[Start of THE INPUT]

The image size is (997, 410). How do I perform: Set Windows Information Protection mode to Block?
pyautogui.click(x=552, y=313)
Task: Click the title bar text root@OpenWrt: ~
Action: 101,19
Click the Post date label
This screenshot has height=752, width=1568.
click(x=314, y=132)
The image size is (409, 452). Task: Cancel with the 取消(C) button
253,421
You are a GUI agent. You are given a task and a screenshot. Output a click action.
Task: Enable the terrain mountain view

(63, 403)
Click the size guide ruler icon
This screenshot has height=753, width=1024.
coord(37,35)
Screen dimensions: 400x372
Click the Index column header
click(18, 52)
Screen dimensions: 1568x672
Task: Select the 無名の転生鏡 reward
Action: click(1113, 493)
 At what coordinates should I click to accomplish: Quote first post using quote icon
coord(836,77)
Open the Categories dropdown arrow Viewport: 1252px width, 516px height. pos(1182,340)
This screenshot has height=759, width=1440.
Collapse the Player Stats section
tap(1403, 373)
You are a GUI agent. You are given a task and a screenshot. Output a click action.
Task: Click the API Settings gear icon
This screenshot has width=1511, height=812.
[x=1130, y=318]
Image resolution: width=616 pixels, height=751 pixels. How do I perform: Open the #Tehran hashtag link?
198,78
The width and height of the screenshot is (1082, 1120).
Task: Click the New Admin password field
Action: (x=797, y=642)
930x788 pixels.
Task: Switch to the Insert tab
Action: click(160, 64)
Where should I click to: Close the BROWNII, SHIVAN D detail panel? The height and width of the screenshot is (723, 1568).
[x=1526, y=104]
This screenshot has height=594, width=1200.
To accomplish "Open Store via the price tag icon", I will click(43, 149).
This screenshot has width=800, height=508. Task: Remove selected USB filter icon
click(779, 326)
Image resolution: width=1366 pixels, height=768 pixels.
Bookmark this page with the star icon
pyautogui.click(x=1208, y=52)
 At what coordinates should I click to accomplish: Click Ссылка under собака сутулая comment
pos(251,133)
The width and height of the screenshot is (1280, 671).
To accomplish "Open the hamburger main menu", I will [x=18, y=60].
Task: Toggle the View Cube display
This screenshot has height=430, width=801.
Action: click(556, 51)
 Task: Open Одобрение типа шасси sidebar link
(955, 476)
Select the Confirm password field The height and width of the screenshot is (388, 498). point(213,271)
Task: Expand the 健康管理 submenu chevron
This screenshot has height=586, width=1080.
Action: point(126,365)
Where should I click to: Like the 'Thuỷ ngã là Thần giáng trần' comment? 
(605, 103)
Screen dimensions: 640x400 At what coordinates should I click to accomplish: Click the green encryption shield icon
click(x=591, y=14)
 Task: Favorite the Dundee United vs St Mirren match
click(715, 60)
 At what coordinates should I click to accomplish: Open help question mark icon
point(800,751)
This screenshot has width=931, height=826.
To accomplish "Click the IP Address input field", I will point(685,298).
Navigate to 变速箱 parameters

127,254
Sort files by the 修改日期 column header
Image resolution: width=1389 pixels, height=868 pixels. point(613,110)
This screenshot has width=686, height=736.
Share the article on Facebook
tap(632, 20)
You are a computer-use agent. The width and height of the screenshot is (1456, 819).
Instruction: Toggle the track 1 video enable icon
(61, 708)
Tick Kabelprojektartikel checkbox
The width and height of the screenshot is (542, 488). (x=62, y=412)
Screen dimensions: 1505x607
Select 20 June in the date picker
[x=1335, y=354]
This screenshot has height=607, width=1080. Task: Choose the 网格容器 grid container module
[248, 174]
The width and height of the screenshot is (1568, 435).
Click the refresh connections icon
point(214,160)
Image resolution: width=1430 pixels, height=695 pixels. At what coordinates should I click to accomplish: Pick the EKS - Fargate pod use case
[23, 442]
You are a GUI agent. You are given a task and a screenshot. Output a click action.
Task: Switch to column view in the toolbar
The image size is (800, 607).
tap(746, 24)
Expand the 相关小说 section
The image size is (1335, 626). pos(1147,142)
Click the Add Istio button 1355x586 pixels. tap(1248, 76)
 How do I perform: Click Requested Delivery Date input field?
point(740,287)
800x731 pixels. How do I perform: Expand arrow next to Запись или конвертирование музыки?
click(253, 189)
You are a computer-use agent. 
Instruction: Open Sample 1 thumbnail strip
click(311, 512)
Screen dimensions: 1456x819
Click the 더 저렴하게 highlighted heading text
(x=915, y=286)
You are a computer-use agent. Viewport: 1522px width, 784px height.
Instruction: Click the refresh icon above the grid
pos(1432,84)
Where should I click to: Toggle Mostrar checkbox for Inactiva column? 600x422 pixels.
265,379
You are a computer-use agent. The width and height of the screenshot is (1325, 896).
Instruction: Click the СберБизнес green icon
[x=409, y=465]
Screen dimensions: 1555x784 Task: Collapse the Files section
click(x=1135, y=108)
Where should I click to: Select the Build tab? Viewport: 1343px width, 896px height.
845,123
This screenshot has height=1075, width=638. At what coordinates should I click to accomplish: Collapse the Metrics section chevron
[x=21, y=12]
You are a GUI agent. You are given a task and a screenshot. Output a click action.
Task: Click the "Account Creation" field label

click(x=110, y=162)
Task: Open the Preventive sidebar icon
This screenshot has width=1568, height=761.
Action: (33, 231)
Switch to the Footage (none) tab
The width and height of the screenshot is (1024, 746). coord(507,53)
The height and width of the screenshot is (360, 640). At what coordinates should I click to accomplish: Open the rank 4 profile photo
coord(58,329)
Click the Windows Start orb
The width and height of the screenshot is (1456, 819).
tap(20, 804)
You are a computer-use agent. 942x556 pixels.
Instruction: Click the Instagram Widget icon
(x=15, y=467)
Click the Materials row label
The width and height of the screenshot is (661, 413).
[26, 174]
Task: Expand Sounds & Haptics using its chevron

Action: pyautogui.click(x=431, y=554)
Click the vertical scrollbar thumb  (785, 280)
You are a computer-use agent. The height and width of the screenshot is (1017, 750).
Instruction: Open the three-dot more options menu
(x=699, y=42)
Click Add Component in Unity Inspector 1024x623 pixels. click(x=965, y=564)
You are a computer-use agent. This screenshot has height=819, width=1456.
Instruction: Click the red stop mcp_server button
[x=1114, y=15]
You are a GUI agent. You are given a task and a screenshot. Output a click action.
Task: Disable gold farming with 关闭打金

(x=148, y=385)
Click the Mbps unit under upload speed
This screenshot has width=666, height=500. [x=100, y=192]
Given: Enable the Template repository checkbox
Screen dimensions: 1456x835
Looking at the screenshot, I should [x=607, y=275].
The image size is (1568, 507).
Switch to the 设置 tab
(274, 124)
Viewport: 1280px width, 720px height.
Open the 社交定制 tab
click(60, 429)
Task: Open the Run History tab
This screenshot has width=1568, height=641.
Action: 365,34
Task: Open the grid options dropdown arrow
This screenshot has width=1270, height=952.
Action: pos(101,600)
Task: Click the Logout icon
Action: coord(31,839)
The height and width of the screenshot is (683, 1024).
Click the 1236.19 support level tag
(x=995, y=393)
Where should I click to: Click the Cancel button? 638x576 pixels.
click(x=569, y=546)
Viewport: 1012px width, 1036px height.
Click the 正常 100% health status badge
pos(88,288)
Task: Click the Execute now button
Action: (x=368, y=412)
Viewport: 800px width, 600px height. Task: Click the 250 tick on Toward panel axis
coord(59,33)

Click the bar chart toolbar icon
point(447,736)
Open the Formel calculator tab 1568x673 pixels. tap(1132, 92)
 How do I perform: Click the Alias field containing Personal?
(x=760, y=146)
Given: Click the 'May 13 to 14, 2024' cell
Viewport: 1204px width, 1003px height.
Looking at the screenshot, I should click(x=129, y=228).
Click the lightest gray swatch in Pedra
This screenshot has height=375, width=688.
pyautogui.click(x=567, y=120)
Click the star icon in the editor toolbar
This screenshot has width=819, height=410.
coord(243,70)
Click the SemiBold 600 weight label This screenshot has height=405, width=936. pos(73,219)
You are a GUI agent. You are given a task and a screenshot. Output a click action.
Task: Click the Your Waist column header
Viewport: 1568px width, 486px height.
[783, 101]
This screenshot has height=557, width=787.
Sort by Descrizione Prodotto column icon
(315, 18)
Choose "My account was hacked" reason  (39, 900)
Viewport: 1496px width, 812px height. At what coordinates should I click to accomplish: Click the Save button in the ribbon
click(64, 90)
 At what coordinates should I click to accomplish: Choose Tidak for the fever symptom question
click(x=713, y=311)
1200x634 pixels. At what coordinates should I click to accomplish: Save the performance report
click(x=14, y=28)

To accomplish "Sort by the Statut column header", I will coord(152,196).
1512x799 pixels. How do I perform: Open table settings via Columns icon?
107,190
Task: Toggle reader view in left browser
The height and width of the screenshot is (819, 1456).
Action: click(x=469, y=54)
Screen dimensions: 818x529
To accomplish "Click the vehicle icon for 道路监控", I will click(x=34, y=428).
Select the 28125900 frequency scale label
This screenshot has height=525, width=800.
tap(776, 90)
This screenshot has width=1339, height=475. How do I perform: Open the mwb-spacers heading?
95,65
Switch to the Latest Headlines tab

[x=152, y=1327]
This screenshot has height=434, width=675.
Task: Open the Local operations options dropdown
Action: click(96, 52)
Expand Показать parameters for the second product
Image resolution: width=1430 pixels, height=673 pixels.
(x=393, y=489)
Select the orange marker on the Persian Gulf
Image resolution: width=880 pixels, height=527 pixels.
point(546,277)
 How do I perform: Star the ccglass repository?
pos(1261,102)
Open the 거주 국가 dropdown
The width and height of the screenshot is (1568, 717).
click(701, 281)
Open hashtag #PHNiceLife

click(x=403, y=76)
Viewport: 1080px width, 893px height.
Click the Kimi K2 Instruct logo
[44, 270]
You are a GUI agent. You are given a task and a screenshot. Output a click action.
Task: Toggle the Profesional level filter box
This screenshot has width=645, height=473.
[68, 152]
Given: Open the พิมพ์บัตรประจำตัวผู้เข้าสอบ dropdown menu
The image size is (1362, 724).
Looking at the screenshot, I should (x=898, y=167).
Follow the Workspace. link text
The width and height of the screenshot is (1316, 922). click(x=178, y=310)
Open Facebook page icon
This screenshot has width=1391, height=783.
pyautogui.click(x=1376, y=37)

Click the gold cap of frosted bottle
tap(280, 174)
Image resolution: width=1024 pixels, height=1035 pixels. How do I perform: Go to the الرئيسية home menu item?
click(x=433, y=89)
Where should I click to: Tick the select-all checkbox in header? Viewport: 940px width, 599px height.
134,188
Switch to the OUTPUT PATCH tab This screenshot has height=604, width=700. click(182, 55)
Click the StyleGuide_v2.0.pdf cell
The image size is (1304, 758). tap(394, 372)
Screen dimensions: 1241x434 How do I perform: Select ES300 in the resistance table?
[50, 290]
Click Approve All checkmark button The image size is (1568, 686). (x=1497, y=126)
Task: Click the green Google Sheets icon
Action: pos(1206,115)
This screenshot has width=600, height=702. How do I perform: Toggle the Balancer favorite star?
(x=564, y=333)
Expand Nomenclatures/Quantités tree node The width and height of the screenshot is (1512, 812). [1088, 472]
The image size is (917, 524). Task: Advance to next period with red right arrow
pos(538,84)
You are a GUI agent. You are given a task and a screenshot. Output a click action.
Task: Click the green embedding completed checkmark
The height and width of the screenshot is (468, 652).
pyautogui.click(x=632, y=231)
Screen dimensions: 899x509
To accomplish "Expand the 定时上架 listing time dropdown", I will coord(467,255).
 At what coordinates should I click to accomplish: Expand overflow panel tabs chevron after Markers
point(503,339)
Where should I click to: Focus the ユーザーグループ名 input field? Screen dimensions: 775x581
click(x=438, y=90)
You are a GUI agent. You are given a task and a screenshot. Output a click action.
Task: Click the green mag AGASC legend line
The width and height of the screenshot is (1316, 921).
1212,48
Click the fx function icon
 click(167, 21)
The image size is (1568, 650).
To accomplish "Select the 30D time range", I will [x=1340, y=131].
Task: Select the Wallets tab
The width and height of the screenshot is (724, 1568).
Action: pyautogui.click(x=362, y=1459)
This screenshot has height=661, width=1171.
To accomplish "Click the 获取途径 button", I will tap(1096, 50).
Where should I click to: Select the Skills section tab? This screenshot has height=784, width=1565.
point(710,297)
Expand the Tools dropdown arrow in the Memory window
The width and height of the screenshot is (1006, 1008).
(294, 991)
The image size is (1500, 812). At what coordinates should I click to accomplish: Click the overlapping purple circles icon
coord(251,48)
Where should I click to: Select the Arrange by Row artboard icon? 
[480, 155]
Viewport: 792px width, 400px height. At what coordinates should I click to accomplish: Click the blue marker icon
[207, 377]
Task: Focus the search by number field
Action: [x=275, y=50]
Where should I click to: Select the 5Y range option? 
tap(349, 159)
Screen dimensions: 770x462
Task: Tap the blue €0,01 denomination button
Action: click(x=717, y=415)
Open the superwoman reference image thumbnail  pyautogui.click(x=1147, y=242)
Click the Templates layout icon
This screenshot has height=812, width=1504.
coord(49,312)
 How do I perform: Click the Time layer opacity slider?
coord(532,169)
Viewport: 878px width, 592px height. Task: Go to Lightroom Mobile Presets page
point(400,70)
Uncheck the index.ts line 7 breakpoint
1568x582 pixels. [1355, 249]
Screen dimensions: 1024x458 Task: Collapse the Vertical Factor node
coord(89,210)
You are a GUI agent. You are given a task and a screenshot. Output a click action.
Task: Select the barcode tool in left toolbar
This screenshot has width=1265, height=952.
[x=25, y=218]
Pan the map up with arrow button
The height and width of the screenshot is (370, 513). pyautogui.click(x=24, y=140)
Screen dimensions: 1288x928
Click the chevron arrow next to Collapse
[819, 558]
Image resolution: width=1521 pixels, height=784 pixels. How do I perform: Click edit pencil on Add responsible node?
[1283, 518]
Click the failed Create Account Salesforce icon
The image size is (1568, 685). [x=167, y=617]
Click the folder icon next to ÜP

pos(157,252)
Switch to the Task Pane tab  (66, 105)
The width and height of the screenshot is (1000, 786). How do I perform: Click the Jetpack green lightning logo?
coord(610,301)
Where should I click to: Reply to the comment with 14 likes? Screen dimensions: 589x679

[End of THE INPUT]

* **STATED EXERCISE**
Copy out the part of the material that opens with the line containing "This screenshot has height=607, width=1080." and closes with the line containing "point(214,160)", both lines included, without any changes.

* **SOLVED PROBLEM**
This screenshot has height=607, width=1080. Task: Choose the 网格容器 grid container module
[248, 174]
The width and height of the screenshot is (1568, 435).
Click the refresh connections icon
point(214,160)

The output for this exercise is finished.